Na potwierdzenie tych słów, projektant wybrał wyjątkową scenografię do pokazu. Modelki przechadzały się wokół kłębowiska starych samochodów, rozbitych i upozowanych jak po poważnym karambolu. Taka dekoracja pasowałaby raczej do szalonego miszmaszu kultur Toma Forda (jesień-zima 2013) - u Givenchy zestawienia były bardzo subtelne, a Afryka zdecydowanie dominowała nad Azją, w całej swojej różnorodności. Od tuniki z afrykańską maską wyszywaną cekinami do spokojnych, miękko układających się szat beduinów i wkomponowanych w suknie obręczy na dekoltach modelek.

Kolekcja Givenchy zamknęła się w naturalnych barwach ziemi i roślin, a jednymi akcentami cywilizacji Zachodu były zegarki na nadgarstkach modelek i wszechobecne cekiny.

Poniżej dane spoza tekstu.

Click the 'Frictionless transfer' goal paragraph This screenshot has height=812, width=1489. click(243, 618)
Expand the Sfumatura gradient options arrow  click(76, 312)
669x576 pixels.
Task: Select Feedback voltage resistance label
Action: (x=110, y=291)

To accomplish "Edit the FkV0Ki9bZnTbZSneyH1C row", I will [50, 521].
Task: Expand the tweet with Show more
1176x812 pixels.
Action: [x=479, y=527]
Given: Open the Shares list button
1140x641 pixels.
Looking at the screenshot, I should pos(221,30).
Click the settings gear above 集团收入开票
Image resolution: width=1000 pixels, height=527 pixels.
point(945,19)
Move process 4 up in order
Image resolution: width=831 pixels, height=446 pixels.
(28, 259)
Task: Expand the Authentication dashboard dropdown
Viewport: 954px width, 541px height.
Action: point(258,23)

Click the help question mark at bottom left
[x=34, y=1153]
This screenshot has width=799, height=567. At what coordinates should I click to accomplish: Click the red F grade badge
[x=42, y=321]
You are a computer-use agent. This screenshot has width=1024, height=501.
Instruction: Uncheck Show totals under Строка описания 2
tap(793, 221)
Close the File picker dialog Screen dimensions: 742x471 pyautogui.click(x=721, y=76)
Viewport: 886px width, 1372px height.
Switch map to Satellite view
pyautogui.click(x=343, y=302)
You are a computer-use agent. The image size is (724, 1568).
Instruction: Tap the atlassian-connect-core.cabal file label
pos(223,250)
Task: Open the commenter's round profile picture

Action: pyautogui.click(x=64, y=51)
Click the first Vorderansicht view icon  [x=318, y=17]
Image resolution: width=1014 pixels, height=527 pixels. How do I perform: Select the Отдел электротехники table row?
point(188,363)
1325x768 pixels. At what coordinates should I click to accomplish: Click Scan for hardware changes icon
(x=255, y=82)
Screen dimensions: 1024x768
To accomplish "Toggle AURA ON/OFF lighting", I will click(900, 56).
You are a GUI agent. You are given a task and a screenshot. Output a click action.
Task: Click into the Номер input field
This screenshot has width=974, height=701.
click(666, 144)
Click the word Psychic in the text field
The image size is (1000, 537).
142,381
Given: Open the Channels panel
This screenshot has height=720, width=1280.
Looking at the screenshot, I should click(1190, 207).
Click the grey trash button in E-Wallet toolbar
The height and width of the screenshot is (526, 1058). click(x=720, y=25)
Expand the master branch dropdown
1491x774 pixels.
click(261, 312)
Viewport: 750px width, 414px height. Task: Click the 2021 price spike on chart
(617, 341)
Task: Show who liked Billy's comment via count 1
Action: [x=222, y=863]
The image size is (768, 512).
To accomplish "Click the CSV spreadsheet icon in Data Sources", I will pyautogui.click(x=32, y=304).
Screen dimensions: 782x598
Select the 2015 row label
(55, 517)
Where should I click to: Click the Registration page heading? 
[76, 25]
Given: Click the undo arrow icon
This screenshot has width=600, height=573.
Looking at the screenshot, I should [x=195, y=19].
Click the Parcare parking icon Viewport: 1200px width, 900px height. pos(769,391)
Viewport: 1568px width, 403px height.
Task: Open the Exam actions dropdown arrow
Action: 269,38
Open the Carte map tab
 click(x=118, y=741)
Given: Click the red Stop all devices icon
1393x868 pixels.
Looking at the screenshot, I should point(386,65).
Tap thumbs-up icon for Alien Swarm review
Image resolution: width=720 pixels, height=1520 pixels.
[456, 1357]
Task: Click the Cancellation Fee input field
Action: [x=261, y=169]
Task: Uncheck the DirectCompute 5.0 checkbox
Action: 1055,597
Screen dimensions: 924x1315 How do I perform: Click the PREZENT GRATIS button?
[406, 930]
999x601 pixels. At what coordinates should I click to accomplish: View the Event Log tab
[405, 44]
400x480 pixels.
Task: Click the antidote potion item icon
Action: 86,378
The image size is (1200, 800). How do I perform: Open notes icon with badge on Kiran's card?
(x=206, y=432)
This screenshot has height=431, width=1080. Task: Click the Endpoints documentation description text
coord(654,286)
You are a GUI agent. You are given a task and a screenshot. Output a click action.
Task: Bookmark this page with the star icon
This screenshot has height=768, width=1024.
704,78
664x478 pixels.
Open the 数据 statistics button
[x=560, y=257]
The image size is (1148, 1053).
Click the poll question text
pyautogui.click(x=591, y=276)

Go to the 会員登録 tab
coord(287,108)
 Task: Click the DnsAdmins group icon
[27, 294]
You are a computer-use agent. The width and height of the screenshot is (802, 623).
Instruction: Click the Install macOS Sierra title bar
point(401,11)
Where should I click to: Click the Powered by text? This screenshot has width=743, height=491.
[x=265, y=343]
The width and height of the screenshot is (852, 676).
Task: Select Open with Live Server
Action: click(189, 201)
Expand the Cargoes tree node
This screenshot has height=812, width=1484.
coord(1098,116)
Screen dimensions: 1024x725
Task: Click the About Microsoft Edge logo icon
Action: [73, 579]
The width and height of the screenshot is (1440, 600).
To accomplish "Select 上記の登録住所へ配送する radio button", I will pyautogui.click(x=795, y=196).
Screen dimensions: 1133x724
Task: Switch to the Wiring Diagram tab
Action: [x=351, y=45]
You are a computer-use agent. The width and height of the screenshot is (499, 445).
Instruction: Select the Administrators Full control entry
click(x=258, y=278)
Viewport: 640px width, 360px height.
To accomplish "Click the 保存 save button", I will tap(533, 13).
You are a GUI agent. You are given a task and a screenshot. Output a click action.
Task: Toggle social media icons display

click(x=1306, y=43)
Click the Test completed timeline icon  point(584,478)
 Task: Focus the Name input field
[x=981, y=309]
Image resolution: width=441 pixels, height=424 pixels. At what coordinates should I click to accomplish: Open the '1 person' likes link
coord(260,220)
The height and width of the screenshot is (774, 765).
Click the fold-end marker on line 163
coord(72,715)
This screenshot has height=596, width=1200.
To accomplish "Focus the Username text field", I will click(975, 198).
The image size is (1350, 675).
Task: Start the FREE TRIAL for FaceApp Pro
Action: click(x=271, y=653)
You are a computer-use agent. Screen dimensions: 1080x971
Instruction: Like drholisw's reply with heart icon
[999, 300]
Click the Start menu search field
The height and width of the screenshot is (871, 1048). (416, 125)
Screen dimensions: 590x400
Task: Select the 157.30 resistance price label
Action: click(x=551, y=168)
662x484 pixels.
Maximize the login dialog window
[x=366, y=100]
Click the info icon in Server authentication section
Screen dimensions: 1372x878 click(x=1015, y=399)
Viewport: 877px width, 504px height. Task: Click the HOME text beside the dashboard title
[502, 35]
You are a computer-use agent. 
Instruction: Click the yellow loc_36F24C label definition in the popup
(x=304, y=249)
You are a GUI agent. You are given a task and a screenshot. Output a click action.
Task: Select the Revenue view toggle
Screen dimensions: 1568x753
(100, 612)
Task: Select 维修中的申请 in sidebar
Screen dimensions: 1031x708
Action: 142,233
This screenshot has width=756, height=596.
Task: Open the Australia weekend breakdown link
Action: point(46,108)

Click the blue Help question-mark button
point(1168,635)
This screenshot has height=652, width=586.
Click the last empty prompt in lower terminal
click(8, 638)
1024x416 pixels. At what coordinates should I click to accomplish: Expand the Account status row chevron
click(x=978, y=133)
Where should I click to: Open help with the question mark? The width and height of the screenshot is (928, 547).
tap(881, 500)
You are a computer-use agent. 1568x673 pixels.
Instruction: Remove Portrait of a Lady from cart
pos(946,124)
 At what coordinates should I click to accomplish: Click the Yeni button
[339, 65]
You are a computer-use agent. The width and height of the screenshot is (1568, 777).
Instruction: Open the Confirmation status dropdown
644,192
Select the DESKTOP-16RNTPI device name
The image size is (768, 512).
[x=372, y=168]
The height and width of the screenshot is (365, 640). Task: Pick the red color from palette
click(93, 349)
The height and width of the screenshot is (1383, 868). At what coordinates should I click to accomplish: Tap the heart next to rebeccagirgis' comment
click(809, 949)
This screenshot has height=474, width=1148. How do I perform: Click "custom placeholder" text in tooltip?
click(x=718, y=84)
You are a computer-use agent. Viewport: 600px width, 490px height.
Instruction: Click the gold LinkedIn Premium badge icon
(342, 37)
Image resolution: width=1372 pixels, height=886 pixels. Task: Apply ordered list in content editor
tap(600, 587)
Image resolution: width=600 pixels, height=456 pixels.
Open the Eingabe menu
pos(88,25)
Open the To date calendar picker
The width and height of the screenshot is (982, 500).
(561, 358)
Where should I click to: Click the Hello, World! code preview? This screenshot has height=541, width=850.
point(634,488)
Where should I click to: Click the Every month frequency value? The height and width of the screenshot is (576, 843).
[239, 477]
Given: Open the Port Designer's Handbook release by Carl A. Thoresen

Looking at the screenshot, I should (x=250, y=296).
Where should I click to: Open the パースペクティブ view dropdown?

Dzięki nim, wiemy, że Riccardo Tisci znów będzie cichym bohaterem czerwonego dywanu. Największe wrażenie robią suknie z kontrastowymi plisami (uwaga, trend 2014!) o ogromnych dekoltach i dyskretnych wycięciach na brzuchu. Niesamowicie strojne, na wybiegu pojawiły się w towarzystwie płaskich sandałów, jedynego obuwia lansowanego przez Givenchy na wiosnę 2014.